### Dataset entries
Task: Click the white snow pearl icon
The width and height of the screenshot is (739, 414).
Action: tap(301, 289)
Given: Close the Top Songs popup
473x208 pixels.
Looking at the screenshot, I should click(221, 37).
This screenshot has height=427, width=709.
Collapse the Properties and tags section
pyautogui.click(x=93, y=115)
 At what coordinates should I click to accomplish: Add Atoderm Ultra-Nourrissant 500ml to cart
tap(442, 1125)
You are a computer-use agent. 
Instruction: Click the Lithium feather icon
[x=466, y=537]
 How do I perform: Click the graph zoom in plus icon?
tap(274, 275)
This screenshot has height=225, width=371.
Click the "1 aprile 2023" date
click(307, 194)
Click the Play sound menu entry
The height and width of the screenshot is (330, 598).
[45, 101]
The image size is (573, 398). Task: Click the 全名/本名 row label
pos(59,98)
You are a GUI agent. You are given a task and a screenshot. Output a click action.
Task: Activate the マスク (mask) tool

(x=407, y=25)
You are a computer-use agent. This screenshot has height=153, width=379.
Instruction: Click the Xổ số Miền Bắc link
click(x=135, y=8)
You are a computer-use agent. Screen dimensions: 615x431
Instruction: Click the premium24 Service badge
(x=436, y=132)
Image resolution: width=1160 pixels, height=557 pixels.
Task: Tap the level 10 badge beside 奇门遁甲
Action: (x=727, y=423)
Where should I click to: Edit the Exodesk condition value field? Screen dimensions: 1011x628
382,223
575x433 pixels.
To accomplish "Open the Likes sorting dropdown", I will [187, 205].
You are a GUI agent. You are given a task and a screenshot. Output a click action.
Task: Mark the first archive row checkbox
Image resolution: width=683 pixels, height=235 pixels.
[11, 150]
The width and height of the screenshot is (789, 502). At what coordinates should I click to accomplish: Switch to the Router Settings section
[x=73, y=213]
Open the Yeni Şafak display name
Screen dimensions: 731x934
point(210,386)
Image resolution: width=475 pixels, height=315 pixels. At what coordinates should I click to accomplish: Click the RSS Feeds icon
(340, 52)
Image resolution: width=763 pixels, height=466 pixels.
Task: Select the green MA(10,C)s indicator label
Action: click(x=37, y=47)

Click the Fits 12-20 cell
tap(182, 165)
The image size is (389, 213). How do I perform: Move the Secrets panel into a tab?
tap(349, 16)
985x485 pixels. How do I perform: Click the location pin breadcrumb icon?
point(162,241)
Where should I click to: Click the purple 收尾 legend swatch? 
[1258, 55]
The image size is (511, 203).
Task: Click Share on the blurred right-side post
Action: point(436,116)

### Your task
Transcribe the whole listing with nothing added or left out.

### Task response
Task: Click the white snow pearl icon
The width and height of the screenshot is (739, 414).
Action: tap(301, 289)
Given: Close the Top Songs popup
473x208 pixels.
Looking at the screenshot, I should click(221, 37).
This screenshot has height=427, width=709.
Collapse the Properties and tags section
pyautogui.click(x=93, y=115)
 At what coordinates should I click to accomplish: Add Atoderm Ultra-Nourrissant 500ml to cart
tap(442, 1125)
You are a computer-use agent. 
Instruction: Click the Lithium feather icon
[x=466, y=537]
 How do I perform: Click the graph zoom in plus icon?
tap(274, 275)
This screenshot has height=225, width=371.
Click the "1 aprile 2023" date
click(307, 194)
Click the Play sound menu entry
The height and width of the screenshot is (330, 598).
[45, 101]
The image size is (573, 398). Task: Click the 全名/本名 row label
pos(59,98)
You are a GUI agent. You are given a task and a screenshot. Output a click action.
Task: Activate the マスク (mask) tool

(x=407, y=25)
You are a computer-use agent. This screenshot has height=153, width=379.
Instruction: Click the Xổ số Miền Bắc link
click(x=135, y=8)
You are a computer-use agent. Screen dimensions: 615x431
Instruction: Click the premium24 Service badge
(x=436, y=132)
Image resolution: width=1160 pixels, height=557 pixels.
Task: Tap the level 10 badge beside 奇门遁甲
Action: (x=727, y=423)
Where should I click to: Edit the Exodesk condition value field? Screen dimensions: 1011x628
382,223
575x433 pixels.
To accomplish "Open the Likes sorting dropdown", I will [187, 205].
You are a GUI agent. You are given a task and a screenshot. Output a click action.
Task: Mark the first archive row checkbox
Image resolution: width=683 pixels, height=235 pixels.
[11, 150]
The width and height of the screenshot is (789, 502). At what coordinates should I click to accomplish: Switch to the Router Settings section
[x=73, y=213]
Open the Yeni Şafak display name
Screen dimensions: 731x934
point(210,386)
Image resolution: width=475 pixels, height=315 pixels. At what coordinates should I click to accomplish: Click the RSS Feeds icon
(340, 52)
Image resolution: width=763 pixels, height=466 pixels.
Task: Select the green MA(10,C)s indicator label
Action: click(x=37, y=47)

Click the Fits 12-20 cell
tap(182, 165)
The image size is (389, 213). How do I perform: Move the Secrets panel into a tab?
tap(349, 16)
985x485 pixels. How do I perform: Click the location pin breadcrumb icon?
point(162,241)
Where should I click to: Click the purple 收尾 legend swatch? 
[1258, 55]
The image size is (511, 203).
Task: Click Share on the blurred right-side post
Action: point(436,116)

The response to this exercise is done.